[Raw records]
** START **

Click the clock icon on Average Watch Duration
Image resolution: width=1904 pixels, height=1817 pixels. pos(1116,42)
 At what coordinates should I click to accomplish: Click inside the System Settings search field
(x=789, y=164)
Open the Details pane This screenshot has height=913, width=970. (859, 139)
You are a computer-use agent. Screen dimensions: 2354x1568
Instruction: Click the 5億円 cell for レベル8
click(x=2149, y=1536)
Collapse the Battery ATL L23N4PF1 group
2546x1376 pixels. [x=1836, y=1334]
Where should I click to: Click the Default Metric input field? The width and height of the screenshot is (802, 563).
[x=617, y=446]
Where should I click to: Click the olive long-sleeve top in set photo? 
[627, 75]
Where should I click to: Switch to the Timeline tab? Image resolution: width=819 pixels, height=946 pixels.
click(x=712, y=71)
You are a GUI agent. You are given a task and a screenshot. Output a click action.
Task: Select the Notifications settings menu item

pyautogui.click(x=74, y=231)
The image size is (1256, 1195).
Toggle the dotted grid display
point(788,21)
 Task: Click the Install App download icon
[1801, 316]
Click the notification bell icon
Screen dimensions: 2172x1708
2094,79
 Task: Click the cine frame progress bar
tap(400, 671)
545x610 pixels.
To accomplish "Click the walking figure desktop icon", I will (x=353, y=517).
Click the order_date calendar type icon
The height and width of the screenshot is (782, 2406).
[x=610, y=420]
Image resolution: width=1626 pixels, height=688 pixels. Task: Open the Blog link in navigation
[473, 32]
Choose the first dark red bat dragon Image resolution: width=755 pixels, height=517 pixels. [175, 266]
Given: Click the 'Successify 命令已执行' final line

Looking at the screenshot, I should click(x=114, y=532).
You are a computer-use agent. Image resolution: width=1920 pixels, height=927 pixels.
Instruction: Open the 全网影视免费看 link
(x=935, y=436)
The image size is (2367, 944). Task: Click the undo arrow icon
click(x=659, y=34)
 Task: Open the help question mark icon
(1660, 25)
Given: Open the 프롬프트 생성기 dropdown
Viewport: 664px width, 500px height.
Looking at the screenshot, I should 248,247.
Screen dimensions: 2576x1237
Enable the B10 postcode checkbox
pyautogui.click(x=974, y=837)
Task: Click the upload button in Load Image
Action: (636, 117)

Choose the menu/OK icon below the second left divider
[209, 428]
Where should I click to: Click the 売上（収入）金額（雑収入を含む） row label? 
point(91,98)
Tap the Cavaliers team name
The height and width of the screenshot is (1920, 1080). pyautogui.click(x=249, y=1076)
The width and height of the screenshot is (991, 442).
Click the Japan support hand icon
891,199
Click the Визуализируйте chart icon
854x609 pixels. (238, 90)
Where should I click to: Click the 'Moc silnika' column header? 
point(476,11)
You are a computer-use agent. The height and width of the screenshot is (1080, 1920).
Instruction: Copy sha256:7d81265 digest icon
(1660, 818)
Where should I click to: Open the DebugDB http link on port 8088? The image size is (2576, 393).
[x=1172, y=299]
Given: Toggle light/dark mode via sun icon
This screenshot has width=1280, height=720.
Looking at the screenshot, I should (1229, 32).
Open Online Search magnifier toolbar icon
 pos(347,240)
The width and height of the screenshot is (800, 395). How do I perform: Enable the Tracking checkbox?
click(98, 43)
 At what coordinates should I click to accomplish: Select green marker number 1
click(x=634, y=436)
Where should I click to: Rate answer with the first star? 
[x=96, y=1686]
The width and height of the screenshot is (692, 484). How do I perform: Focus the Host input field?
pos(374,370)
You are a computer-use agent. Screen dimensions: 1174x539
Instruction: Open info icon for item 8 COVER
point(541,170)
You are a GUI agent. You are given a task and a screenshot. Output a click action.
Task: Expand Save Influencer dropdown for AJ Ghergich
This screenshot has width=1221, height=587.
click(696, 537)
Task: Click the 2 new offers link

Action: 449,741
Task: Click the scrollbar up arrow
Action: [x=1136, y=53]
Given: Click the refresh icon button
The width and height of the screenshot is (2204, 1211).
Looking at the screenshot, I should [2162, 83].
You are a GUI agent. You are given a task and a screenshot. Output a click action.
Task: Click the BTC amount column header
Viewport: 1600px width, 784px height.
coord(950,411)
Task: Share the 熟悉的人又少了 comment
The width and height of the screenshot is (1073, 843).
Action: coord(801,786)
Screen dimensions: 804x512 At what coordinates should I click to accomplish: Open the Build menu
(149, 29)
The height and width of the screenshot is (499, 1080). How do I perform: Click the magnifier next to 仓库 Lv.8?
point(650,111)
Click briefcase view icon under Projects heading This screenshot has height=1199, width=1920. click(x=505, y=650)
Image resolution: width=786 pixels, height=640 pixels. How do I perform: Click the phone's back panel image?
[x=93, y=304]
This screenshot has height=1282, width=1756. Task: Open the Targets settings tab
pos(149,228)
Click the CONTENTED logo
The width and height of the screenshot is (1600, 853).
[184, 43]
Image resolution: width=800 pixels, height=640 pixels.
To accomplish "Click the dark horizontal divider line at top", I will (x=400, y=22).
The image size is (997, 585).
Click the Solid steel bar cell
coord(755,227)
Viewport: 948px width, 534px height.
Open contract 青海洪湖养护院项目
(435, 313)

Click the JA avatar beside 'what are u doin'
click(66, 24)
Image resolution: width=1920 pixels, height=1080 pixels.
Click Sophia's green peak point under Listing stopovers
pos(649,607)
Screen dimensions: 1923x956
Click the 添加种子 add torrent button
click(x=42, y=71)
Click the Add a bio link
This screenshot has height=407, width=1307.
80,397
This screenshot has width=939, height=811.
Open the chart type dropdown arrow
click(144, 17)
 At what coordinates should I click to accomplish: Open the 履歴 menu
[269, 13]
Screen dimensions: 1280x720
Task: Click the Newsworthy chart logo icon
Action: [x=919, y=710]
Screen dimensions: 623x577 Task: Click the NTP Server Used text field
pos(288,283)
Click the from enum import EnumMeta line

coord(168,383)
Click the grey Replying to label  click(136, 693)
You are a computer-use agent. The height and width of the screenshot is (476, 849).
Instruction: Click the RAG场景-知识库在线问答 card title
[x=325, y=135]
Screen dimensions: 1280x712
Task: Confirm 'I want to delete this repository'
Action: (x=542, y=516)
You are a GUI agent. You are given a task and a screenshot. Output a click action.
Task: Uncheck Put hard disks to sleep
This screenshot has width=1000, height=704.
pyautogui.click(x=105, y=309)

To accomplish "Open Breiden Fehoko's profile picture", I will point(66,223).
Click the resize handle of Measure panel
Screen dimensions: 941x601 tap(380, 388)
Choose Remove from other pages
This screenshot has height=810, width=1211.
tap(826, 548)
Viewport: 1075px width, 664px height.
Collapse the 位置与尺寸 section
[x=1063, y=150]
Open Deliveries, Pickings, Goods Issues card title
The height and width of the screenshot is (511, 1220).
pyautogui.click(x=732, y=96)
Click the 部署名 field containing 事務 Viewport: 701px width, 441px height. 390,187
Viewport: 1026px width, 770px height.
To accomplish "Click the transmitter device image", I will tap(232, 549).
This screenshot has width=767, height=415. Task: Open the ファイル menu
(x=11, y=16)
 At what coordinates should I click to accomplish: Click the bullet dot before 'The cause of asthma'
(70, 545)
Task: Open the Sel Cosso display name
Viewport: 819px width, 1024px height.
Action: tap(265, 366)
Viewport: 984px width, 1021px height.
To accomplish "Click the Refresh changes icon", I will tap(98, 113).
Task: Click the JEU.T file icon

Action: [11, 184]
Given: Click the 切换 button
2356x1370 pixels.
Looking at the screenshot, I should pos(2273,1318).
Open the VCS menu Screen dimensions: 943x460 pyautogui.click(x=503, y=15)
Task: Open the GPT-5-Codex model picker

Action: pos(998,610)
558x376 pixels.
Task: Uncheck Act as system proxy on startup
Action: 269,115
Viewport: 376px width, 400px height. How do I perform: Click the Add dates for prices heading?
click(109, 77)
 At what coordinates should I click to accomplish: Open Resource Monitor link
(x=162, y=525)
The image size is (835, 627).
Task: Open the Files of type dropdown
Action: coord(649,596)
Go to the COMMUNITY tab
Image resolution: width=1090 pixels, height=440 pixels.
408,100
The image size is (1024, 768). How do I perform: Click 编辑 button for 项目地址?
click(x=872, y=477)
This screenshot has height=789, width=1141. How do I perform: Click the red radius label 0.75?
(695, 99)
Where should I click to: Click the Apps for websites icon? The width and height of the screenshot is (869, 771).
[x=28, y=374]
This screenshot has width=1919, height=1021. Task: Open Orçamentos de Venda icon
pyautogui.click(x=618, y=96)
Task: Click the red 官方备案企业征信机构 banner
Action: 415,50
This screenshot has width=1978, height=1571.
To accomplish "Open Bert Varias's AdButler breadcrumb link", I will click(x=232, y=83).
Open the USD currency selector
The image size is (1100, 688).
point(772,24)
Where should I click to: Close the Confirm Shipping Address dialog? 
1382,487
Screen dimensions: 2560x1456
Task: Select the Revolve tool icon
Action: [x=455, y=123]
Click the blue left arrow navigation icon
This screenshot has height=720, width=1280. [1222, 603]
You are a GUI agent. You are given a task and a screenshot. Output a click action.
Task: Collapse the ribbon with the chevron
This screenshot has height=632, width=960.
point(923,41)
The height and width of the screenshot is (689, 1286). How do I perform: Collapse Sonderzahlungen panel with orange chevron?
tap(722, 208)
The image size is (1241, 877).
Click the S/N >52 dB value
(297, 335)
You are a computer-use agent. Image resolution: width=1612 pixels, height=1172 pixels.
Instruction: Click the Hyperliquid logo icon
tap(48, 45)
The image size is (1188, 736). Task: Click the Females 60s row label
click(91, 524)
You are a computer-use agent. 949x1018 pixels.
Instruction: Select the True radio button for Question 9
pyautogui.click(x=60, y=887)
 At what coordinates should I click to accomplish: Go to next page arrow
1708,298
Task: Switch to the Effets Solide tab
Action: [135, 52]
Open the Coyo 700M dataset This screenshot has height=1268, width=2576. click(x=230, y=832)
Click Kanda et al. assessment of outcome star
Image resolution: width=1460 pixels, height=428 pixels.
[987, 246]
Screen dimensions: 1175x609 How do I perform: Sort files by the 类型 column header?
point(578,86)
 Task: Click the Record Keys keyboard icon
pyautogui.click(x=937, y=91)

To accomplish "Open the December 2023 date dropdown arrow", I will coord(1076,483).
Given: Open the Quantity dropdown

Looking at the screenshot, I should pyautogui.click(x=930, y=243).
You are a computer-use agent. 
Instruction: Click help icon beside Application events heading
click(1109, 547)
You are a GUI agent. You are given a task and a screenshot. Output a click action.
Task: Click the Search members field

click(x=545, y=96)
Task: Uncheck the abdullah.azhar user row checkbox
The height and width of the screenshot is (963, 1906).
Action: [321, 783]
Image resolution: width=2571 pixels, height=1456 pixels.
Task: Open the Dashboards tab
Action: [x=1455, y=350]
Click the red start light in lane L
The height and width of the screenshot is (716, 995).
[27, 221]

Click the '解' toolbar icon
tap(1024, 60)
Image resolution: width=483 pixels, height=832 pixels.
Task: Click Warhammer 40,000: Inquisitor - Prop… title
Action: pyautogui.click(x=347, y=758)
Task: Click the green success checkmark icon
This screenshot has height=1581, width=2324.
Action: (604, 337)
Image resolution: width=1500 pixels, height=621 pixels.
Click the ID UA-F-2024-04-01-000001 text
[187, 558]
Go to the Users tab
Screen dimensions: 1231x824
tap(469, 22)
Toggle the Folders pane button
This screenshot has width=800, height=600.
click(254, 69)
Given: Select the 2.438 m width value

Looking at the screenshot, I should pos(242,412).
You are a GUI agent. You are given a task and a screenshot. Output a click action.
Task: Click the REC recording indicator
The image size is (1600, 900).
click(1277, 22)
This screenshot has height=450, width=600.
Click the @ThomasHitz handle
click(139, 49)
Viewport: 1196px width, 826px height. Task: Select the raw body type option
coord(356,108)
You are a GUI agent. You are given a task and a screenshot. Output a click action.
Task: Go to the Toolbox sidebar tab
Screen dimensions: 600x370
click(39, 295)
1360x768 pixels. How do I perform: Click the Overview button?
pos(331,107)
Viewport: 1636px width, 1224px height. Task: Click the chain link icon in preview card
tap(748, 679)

** END **

YOUR INSTRUCTIONS: Report how many lines of the items above contain the string "name", matching case exactly, and give only the number.

RESPONSE TO THE TASK: 2